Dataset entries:
▼
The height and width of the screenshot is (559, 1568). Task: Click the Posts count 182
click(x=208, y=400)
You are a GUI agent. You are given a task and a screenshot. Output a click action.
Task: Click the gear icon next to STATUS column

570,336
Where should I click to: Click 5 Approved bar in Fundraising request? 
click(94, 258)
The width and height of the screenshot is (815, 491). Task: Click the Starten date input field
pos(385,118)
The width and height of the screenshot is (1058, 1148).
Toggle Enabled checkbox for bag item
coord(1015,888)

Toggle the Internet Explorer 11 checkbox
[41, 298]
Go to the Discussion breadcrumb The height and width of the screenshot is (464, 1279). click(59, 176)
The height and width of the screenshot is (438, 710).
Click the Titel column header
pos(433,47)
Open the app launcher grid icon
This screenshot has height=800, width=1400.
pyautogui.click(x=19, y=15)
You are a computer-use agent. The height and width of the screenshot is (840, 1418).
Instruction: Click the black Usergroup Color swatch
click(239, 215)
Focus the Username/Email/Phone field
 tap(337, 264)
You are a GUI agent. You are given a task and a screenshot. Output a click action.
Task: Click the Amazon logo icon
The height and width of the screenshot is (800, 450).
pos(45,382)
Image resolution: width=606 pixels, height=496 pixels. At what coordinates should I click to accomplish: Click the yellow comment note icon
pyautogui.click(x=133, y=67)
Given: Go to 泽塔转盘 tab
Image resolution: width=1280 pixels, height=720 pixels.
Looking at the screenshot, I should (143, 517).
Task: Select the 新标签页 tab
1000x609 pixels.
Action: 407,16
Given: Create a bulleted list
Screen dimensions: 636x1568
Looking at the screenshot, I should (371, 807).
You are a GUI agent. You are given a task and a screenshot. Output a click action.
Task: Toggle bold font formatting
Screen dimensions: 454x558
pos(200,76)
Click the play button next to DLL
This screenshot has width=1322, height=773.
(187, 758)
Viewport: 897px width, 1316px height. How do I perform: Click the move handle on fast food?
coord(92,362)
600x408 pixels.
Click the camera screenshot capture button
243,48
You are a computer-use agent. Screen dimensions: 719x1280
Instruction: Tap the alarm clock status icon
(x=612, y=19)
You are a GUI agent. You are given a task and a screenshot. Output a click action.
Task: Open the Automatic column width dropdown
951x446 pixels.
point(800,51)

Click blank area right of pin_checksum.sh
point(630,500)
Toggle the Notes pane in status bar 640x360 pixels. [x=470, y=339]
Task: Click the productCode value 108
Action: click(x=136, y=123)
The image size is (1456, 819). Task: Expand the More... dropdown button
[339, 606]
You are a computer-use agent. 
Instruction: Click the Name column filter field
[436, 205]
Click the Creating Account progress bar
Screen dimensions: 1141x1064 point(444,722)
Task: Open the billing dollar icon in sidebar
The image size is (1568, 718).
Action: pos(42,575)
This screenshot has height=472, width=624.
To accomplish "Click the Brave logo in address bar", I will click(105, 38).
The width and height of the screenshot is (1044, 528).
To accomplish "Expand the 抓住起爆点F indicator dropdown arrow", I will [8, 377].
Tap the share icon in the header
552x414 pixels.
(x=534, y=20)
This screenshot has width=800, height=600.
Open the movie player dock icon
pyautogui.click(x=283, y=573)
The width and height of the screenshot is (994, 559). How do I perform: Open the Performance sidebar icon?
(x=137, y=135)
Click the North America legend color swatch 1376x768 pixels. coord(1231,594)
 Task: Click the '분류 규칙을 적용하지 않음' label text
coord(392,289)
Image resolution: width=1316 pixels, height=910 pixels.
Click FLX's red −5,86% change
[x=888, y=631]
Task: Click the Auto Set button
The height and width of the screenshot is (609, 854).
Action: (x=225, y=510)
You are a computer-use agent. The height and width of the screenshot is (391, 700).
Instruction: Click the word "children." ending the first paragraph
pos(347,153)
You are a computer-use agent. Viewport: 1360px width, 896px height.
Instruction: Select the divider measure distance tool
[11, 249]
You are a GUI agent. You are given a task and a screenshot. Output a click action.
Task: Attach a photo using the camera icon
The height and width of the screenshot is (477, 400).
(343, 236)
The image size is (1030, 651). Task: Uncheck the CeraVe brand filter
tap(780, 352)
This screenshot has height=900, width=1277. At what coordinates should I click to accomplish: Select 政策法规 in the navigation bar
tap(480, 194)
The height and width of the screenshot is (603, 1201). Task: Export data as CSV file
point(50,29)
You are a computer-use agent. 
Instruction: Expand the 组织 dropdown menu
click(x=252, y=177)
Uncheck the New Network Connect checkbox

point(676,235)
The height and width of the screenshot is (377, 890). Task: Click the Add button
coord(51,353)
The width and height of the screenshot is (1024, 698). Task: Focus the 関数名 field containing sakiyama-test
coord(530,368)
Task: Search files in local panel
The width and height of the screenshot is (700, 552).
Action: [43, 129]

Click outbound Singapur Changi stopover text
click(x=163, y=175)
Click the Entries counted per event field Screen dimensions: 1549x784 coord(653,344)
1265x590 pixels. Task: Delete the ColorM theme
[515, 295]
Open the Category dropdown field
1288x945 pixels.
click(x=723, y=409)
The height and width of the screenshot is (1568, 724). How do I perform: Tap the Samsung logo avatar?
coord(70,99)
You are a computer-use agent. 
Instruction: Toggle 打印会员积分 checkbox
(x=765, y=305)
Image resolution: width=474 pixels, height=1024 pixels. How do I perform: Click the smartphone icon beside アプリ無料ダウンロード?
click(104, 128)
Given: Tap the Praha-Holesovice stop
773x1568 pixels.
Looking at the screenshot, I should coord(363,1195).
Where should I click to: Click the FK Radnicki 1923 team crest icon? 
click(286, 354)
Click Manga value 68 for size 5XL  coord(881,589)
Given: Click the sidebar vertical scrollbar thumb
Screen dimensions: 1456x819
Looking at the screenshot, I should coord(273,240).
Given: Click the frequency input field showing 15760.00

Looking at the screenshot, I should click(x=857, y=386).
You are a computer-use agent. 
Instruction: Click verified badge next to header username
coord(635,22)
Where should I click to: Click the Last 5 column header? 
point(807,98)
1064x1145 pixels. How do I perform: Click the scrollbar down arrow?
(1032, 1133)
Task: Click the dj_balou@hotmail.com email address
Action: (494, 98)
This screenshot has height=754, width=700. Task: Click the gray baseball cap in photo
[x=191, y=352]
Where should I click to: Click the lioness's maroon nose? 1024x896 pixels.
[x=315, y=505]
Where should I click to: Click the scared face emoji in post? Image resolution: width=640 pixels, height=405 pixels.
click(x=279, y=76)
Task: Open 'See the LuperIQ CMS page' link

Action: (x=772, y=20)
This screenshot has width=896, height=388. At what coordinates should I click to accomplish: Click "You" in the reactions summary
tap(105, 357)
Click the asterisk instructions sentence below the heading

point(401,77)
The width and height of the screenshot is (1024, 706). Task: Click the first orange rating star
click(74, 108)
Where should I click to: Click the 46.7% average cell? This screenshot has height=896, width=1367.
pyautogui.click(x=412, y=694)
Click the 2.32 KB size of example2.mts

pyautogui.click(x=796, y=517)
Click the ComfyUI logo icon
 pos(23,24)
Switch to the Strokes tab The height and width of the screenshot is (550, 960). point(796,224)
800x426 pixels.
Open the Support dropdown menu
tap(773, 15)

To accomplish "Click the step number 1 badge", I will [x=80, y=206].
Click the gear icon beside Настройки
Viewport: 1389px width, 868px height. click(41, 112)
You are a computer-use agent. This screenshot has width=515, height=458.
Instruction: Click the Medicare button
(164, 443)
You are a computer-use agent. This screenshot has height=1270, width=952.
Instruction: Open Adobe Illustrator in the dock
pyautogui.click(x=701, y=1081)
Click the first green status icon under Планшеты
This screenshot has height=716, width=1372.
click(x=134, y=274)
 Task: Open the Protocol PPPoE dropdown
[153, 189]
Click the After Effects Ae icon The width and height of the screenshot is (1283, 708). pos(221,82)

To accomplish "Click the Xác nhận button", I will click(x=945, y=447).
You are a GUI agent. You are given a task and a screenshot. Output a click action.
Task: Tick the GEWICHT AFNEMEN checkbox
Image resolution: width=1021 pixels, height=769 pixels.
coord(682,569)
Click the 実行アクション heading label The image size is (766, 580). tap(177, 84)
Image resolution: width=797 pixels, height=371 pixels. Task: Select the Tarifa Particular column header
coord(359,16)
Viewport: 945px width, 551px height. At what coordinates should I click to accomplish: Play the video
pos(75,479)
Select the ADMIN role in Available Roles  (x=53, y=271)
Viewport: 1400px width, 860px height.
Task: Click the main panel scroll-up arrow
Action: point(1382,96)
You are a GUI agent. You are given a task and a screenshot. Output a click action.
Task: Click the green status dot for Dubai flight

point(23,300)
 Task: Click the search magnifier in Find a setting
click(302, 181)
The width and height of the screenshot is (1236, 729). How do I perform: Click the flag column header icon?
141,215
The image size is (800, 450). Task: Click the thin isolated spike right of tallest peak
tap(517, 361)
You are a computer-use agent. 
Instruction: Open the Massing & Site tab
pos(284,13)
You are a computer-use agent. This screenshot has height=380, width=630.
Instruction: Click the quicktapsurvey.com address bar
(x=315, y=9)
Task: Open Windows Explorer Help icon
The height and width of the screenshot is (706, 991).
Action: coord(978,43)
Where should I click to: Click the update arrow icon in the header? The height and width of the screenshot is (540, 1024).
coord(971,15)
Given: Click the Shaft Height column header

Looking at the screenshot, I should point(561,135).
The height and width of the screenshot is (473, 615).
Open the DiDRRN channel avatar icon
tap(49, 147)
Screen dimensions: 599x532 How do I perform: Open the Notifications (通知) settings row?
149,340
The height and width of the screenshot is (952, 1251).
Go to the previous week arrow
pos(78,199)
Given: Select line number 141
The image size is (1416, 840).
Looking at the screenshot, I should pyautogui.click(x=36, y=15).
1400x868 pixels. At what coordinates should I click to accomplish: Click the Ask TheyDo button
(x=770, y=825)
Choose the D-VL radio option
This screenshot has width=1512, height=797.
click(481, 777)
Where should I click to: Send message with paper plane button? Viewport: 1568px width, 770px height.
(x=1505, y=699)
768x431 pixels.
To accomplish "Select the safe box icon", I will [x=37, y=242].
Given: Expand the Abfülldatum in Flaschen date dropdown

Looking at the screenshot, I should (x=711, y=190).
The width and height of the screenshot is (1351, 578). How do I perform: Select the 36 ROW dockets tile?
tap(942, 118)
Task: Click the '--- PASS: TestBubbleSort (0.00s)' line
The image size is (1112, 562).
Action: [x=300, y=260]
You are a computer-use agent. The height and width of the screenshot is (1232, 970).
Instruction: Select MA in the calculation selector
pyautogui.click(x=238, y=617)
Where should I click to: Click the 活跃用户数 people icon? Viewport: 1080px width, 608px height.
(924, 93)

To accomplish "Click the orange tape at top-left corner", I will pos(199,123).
▲
_WHAT YOU ARE ASKED TO DO_
Return each line of the entries that holds the string "will".

_ANSWER TO THE EXERCISE_
To accomplish "Click the Brave logo in address bar", I will click(105, 38).
To accomplish "Expand the 抓住起爆点F indicator dropdown arrow", I will [8, 377].
To accomplish "Click the step number 1 badge", I will [x=80, y=206].
To accomplish "Click the Xác nhận button", I will click(x=945, y=447).
To accomplish "Select the safe box icon", I will [x=37, y=242].
To accomplish "Click the orange tape at top-left corner", I will pos(199,123).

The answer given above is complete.